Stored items
--- START ---

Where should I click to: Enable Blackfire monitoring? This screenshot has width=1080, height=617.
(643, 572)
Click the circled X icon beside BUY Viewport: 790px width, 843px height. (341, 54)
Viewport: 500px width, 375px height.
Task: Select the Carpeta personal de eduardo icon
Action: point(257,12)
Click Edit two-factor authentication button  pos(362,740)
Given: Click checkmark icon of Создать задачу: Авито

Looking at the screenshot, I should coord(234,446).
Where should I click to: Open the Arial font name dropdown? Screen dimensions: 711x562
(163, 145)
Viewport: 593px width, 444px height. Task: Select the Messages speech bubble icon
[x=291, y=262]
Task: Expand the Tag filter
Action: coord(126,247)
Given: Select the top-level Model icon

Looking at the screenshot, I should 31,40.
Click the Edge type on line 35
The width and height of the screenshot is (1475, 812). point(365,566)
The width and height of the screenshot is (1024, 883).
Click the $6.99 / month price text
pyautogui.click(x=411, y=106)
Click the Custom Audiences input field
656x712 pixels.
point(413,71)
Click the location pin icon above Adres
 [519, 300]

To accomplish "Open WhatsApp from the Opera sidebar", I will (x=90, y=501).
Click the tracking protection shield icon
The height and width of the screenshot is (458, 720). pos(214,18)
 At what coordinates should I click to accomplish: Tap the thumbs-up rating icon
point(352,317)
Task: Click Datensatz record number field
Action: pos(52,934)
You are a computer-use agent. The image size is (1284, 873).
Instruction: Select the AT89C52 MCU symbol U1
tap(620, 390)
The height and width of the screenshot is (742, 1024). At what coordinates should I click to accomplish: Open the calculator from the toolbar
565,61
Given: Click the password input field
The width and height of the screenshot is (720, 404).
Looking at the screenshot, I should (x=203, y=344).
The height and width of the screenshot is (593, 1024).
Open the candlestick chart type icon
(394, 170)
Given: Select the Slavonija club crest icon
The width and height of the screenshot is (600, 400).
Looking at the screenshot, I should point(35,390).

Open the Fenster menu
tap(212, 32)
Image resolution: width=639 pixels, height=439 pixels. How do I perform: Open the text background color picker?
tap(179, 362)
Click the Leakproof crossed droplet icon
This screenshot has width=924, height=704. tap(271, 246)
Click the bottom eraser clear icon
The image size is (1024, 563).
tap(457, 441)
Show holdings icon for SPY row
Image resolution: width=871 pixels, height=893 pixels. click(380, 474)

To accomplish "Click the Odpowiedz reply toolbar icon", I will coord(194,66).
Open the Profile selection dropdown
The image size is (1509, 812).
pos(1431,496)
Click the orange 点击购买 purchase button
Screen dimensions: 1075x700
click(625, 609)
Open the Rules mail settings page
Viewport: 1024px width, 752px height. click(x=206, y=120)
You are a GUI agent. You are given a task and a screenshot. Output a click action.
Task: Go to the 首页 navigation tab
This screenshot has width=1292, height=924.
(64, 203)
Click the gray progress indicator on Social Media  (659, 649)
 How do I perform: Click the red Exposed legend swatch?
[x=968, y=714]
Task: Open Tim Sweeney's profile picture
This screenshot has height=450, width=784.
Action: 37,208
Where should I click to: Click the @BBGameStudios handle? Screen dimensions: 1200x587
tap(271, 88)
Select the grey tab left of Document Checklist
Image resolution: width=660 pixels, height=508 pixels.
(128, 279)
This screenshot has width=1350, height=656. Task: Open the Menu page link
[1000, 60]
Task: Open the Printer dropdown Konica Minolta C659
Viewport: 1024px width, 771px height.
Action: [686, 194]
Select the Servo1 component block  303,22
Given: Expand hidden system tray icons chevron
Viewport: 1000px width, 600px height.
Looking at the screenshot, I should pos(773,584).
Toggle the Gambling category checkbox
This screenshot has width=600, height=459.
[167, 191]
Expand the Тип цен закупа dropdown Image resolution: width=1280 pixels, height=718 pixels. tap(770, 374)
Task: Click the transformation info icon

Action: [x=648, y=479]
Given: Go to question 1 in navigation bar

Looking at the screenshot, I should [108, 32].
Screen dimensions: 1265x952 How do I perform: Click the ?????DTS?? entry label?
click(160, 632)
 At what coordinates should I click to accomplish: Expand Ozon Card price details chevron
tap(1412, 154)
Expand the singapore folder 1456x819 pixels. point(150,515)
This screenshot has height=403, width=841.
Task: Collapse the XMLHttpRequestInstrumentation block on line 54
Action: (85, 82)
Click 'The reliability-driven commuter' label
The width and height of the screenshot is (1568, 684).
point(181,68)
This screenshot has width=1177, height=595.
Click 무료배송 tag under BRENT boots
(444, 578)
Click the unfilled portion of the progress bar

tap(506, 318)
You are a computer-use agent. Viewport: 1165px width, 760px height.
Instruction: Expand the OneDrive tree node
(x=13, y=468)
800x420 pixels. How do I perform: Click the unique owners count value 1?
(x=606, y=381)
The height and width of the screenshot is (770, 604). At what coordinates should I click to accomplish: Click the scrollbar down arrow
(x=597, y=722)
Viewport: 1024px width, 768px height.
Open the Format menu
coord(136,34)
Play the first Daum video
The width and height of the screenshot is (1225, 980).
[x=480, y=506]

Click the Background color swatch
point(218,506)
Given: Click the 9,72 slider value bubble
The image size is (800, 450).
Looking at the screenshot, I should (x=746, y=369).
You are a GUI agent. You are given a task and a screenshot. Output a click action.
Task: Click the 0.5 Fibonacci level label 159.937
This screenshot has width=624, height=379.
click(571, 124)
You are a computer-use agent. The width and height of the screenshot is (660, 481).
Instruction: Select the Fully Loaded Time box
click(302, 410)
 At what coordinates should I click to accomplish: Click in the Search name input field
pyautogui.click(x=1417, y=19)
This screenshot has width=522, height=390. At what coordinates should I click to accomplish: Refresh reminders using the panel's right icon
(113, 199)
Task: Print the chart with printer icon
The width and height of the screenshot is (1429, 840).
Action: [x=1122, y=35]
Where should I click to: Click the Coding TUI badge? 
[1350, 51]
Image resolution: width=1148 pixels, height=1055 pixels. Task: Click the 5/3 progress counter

--- END ---

What you are asked to do: A faithful copy of all the records is required.

Result of this task:
Where should I click to: Enable Blackfire monitoring? This screenshot has width=1080, height=617.
(643, 572)
Click the circled X icon beside BUY Viewport: 790px width, 843px height. (341, 54)
Viewport: 500px width, 375px height.
Task: Select the Carpeta personal de eduardo icon
Action: point(257,12)
Click Edit two-factor authentication button  pos(362,740)
Given: Click checkmark icon of Создать задачу: Авито

Looking at the screenshot, I should coord(234,446).
Where should I click to: Open the Arial font name dropdown? Screen dimensions: 711x562
(163, 145)
Viewport: 593px width, 444px height. Task: Select the Messages speech bubble icon
[x=291, y=262]
Task: Expand the Tag filter
Action: coord(126,247)
Given: Select the top-level Model icon

Looking at the screenshot, I should 31,40.
Click the Edge type on line 35
The width and height of the screenshot is (1475, 812). point(365,566)
The width and height of the screenshot is (1024, 883).
Click the $6.99 / month price text
pyautogui.click(x=411, y=106)
Click the Custom Audiences input field
656x712 pixels.
point(413,71)
Click the location pin icon above Adres
 [519, 300]

To accomplish "Open WhatsApp from the Opera sidebar", I will (x=90, y=501).
Click the tracking protection shield icon
The height and width of the screenshot is (458, 720). pos(214,18)
 At what coordinates should I click to accomplish: Tap the thumbs-up rating icon
point(352,317)
Task: Click Datensatz record number field
Action: pos(52,934)
You are a computer-use agent. The image size is (1284, 873).
Instruction: Select the AT89C52 MCU symbol U1
tap(620, 390)
The height and width of the screenshot is (742, 1024). At what coordinates should I click to accomplish: Open the calculator from the toolbar
565,61
Given: Click the password input field
The width and height of the screenshot is (720, 404).
Looking at the screenshot, I should (x=203, y=344).
The height and width of the screenshot is (593, 1024).
Open the candlestick chart type icon
(394, 170)
Given: Select the Slavonija club crest icon
The width and height of the screenshot is (600, 400).
Looking at the screenshot, I should point(35,390).

Open the Fenster menu
tap(212, 32)
Image resolution: width=639 pixels, height=439 pixels. How do I perform: Open the text background color picker?
tap(179, 362)
Click the Leakproof crossed droplet icon
This screenshot has width=924, height=704. tap(271, 246)
Click the bottom eraser clear icon
The image size is (1024, 563).
tap(457, 441)
Show holdings icon for SPY row
Image resolution: width=871 pixels, height=893 pixels. click(380, 474)

To accomplish "Click the Odpowiedz reply toolbar icon", I will coord(194,66).
Open the Profile selection dropdown
The image size is (1509, 812).
pos(1431,496)
Click the orange 点击购买 purchase button
Screen dimensions: 1075x700
click(625, 609)
Open the Rules mail settings page
Viewport: 1024px width, 752px height. click(x=206, y=120)
You are a GUI agent. You are given a task and a screenshot. Output a click action.
Task: Go to the 首页 navigation tab
This screenshot has width=1292, height=924.
(64, 203)
Click the gray progress indicator on Social Media  (659, 649)
 How do I perform: Click the red Exposed legend swatch?
[x=968, y=714]
Task: Open Tim Sweeney's profile picture
This screenshot has height=450, width=784.
Action: 37,208
Where should I click to: Click the @BBGameStudios handle? Screen dimensions: 1200x587
tap(271, 88)
Select the grey tab left of Document Checklist
Image resolution: width=660 pixels, height=508 pixels.
(128, 279)
This screenshot has width=1350, height=656. Task: Open the Menu page link
[1000, 60]
Task: Open the Printer dropdown Konica Minolta C659
Viewport: 1024px width, 771px height.
Action: [686, 194]
Select the Servo1 component block  303,22
Given: Expand hidden system tray icons chevron
Viewport: 1000px width, 600px height.
Looking at the screenshot, I should pos(773,584).
Toggle the Gambling category checkbox
This screenshot has width=600, height=459.
[167, 191]
Expand the Тип цен закупа dropdown Image resolution: width=1280 pixels, height=718 pixels. tap(770, 374)
Task: Click the transformation info icon

Action: [x=648, y=479]
Given: Go to question 1 in navigation bar

Looking at the screenshot, I should [108, 32].
Screen dimensions: 1265x952 How do I perform: Click the ?????DTS?? entry label?
click(160, 632)
 At what coordinates should I click to accomplish: Expand Ozon Card price details chevron
tap(1412, 154)
Expand the singapore folder 1456x819 pixels. point(150,515)
This screenshot has height=403, width=841.
Task: Collapse the XMLHttpRequestInstrumentation block on line 54
Action: (85, 82)
Click 'The reliability-driven commuter' label
The width and height of the screenshot is (1568, 684).
point(181,68)
This screenshot has width=1177, height=595.
Click 무료배송 tag under BRENT boots
(444, 578)
Click the unfilled portion of the progress bar

tap(506, 318)
You are a computer-use agent. Viewport: 1165px width, 760px height.
Instruction: Expand the OneDrive tree node
(x=13, y=468)
800x420 pixels. How do I perform: Click the unique owners count value 1?
(x=606, y=381)
The height and width of the screenshot is (770, 604). At what coordinates should I click to accomplish: Click the scrollbar down arrow
(x=597, y=722)
Viewport: 1024px width, 768px height.
Open the Format menu
coord(136,34)
Play the first Daum video
The width and height of the screenshot is (1225, 980).
[x=480, y=506]

Click the Background color swatch
point(218,506)
Given: Click the 9,72 slider value bubble
The image size is (800, 450).
Looking at the screenshot, I should (x=746, y=369).
You are a GUI agent. You are given a task and a screenshot. Output a click action.
Task: Click the 0.5 Fibonacci level label 159.937
This screenshot has width=624, height=379.
click(571, 124)
You are a computer-use agent. The width and height of the screenshot is (660, 481).
Instruction: Select the Fully Loaded Time box
click(302, 410)
 At what coordinates should I click to accomplish: Click in the Search name input field
pyautogui.click(x=1417, y=19)
This screenshot has width=522, height=390. At what coordinates should I click to accomplish: Refresh reminders using the panel's right icon
(113, 199)
Task: Print the chart with printer icon
The width and height of the screenshot is (1429, 840).
Action: [x=1122, y=35]
Where should I click to: Click the Coding TUI badge? 
[1350, 51]
Image resolution: width=1148 pixels, height=1055 pixels. Task: Click the 5/3 progress counter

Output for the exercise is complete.